### Task objective
Write out exactly the lines from the one that contains "This screenshot has height=595, width=750." down to the last line of the material below, keeping both ends and omitting pictures.
*** Exercise materials Section Begins ***
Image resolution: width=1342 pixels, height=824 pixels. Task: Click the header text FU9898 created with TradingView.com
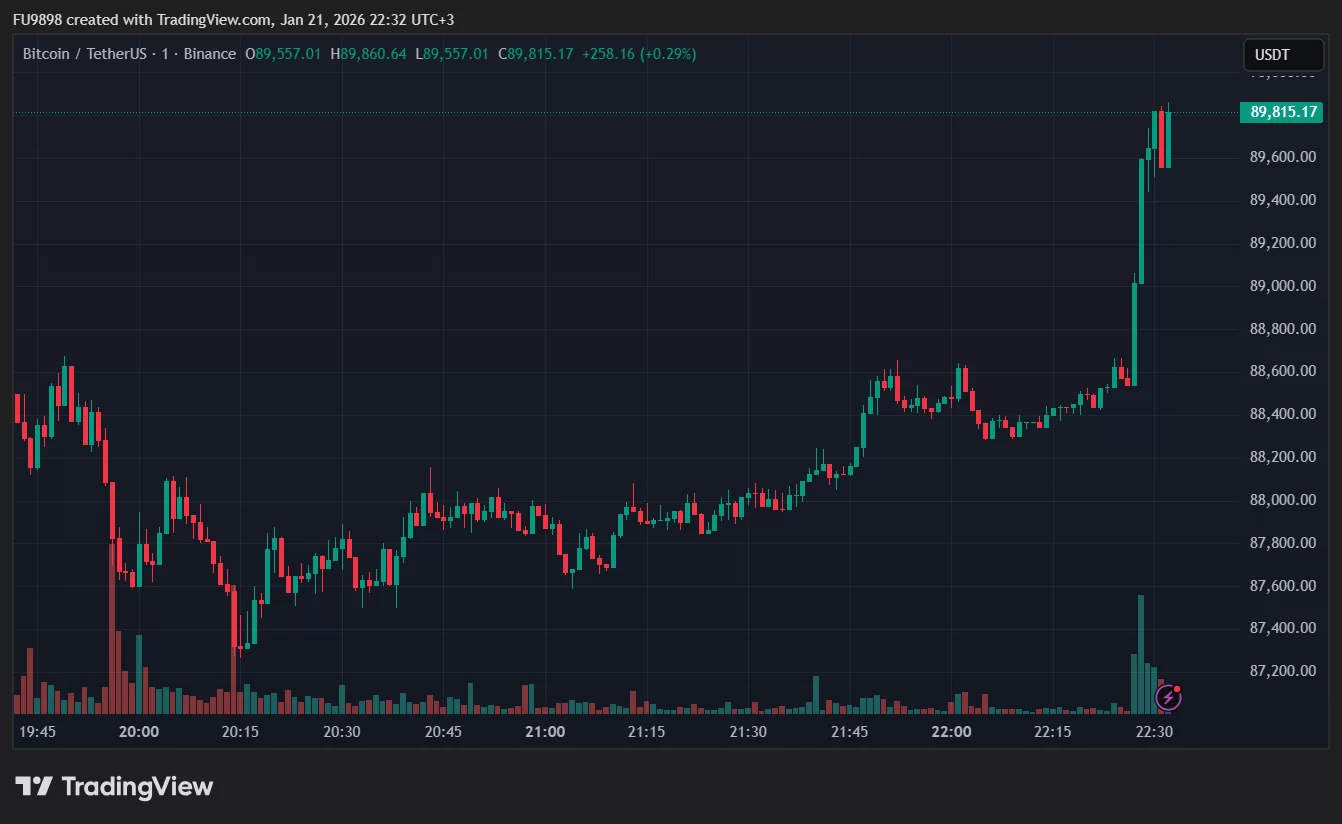click(x=232, y=20)
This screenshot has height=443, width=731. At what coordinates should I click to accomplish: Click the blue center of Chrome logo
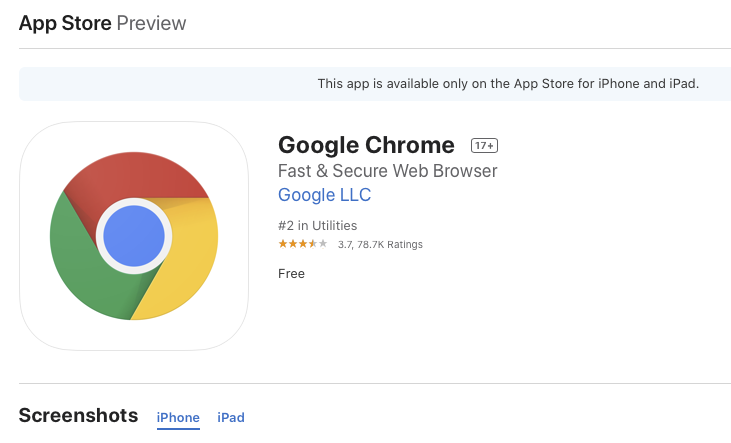134,236
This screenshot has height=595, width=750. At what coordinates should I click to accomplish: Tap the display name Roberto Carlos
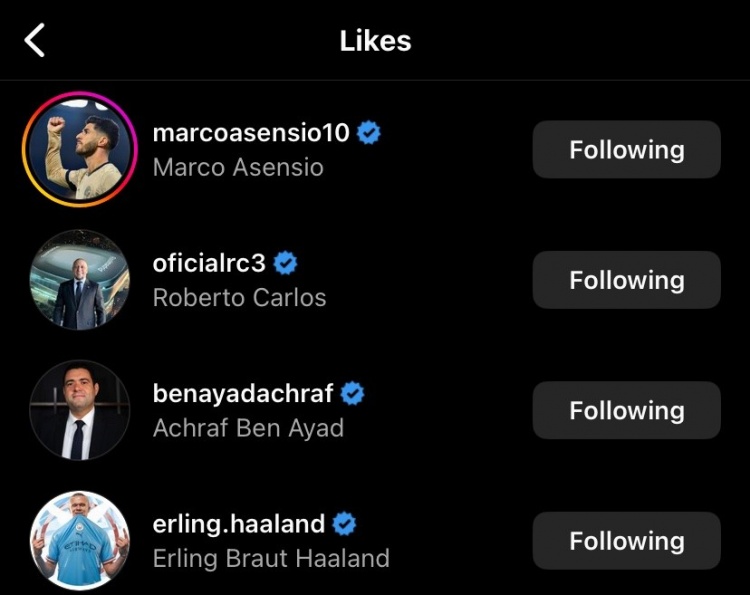239,297
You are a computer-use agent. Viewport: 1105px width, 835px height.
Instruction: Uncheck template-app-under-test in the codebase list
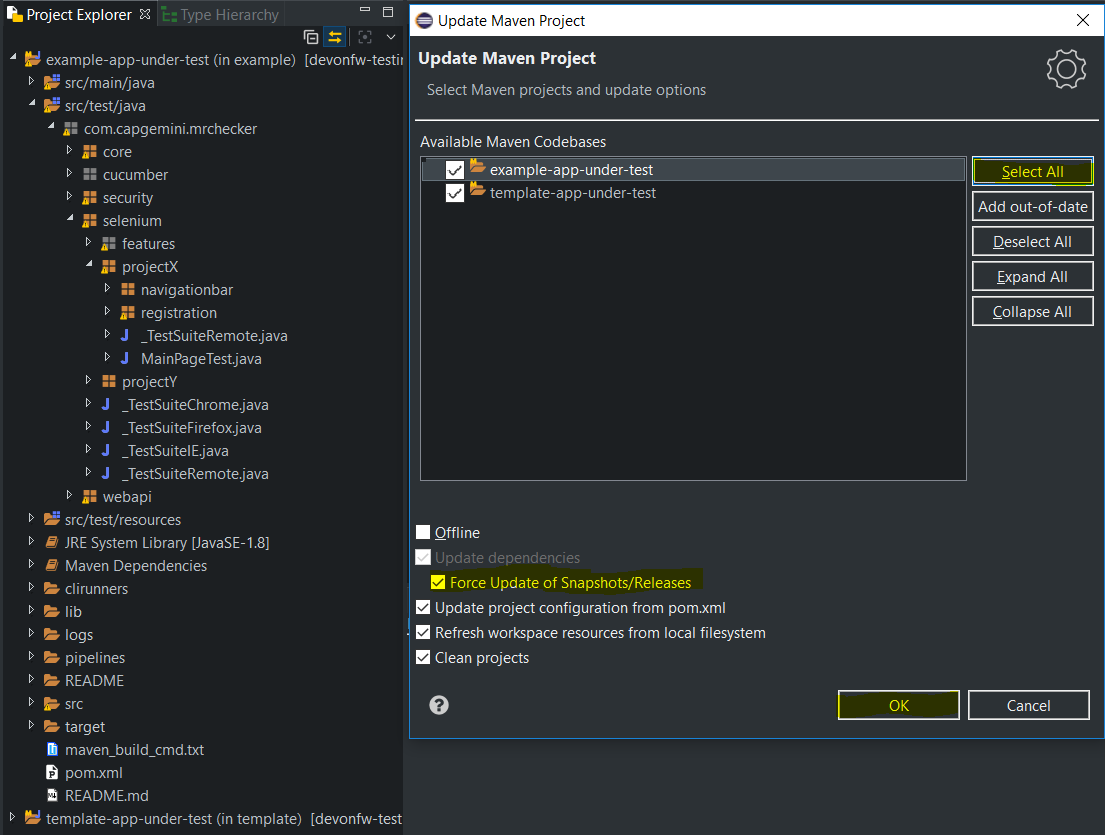[x=455, y=194]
*** Exercise materials Section Ends ***
### Response below
This screenshot has height=595, width=750. At what coordinates should I click to accomplish: Tap the display name Roberto Carlos
239,297
You are a computer-use agent. Viewport: 1105px width, 835px height.
Instruction: Uncheck template-app-under-test in the codebase list
[x=455, y=194]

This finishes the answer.